Over the course of the study, 51% of the women developed a significant degree of scarred liver tissue (graded as F3 to F4). The researchers found that the following factors were significantly associated with worsening liver injury:

  • higher FIB-4 score upon entering the study
  • lower CD4+ cell count upon entering the study
  • alcohol use over the course of the study

These findings make sense, as the higher FIB-4 score would indicate more liver injury than a lower FIB-4 score. Past research has found that untreated HIV infection (suggested here by a lower CD4+ count) is linked to a faster rate of liver injury in co-infected people.

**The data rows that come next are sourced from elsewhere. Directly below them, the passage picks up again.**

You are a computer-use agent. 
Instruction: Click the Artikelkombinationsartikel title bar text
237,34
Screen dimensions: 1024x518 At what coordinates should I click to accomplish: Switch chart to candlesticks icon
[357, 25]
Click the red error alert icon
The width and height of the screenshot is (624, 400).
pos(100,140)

Finally, alcohol is a well-known risk factor for liver injury. The researchers stated that “overall alcohol use at study entry was low.” However, the researchers found that 19% of women had “heavy alcohol use” when they entered the study, which they defined as more than seven alcoholic drinks per week. During their last visit to a study clinic, researchers found that 9% of women reported heavy alcohol use.

Possible limitations

It is possible that some women did not disclose the full extent of their use of alcohol and marijuana.

Neither liver biopsies nor fibro scans of the liver were performed to assess fibrosis. However, such procedures would have added to the study’s complexity and cost. Although FIB-4 is imperfect, it can be a useful way of indirectly assessing the degree of scarring in this organ.

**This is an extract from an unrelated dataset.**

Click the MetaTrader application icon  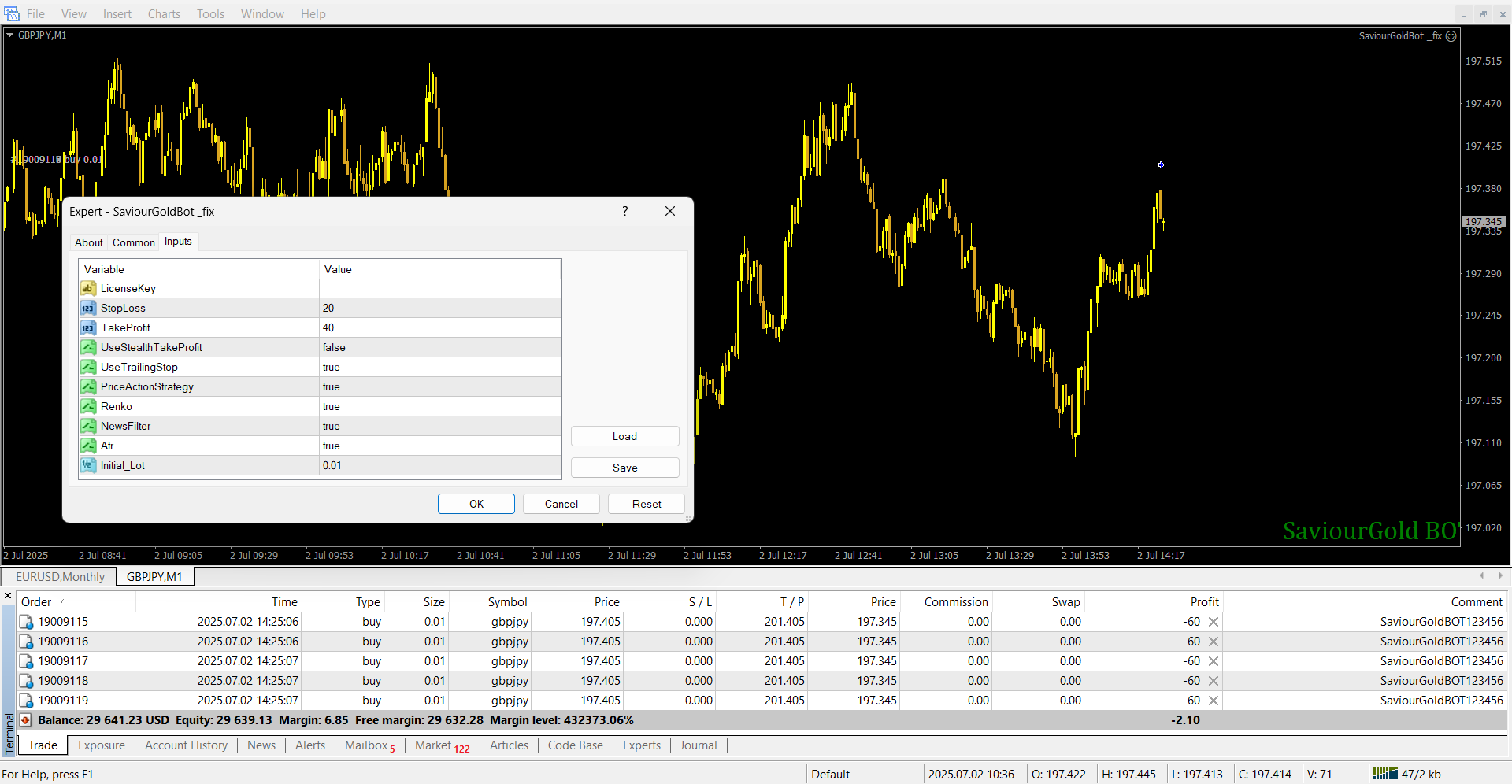pos(12,13)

According to the researchers, there was “a relatively small number of heavy [marijuana] users.” It is possible that this could have somehow inadvertently biased the conclusions reached in this study. However, the long period of monitoring liver fibrosis, coupled with an equally long period of marijuana use, add strength to the study’s findings.

Key point

In summary, no matter what type of relevant statistical analysis was used, the researchers stated: “We found no evidence that [marijuana] use increases the risk of [worsening] liver fibrosis in women with HIV-HCV co-infection.”

—Sean R. Hosein

REFERENCES:

  1. Kelly EM, Dodge JL, Sarkar M, et al. Marijuana use is not associated with progression to advanced liver fibrosis in HIV/HCV co-infected women. Clinical Infectious Diseases. 2016; in press.
  2. van der Poorten D, Shahidi M, Tay E, et al. Hepatitis C virus induces the cannabinoid receptor 1. PLoS One. 2010 Sep 17;5(9). pii: e12841.
  3. Turcotte C, Chouinard F, Lefebvre JS, et al. Regulation of inflammation by cannabinoids, the endocannabinoids 2-arachidonoyl-glycerol and arachidonoyl-ethanolamide, and their metabolites. Journal of Leukocyte Biology. 2015 Jun;97(6):1049-70.
  4. Vallet-Pichard A, Mallet V, Nalpas B, et al. FIB-4: an inexpensive and accurate marker of fibrosis in HCV infection: comparison with liver biopsy and fibrotest. Hepatology. 2007 Jul;46(1):32-6.
  5. Holmberg SD, Lu M, Rupp LB, et al. Noninvasive serum fibrosis markers for screening and staging chronic hepatitis C virus patients in a large US cohort. Clinical Infectious Diseases. 2013 Jul;57(2):240-6.
  6. Marcellin F, Lions C, Rosenthal E, et al. No significant effect of cannabis use on the count and percentage of circulating CD4 T-cells in HIV-HCV co-infected patients (ANRS CO13-HEPAVIH French cohort). Drug and Alcohol Review. 2016; in press.
  7. Basu PP, Aloysius MM, Shah NJ, et al. The endocannabinoid system in liver disease, a potential therapeutic target. Alimentary Pharmacology & Therapeutics. 2014 Apr;39(8):790-801.
  8. Taylor AL, Denniston MM, Klevens RM, et al. Association of hepatitis C virus with alcohol use among U.S. adults: NHANES 2003-2010. American Journal of Preventive Medicine. 2016; in press.
  9. Kim HN, Nance R, Van Rompaey S, et al. Poorly controlled HIV infection: An independent risk factor for liver fibrosis. Journal of Acquired Immune Deficiency Syndromes. 2016; in press.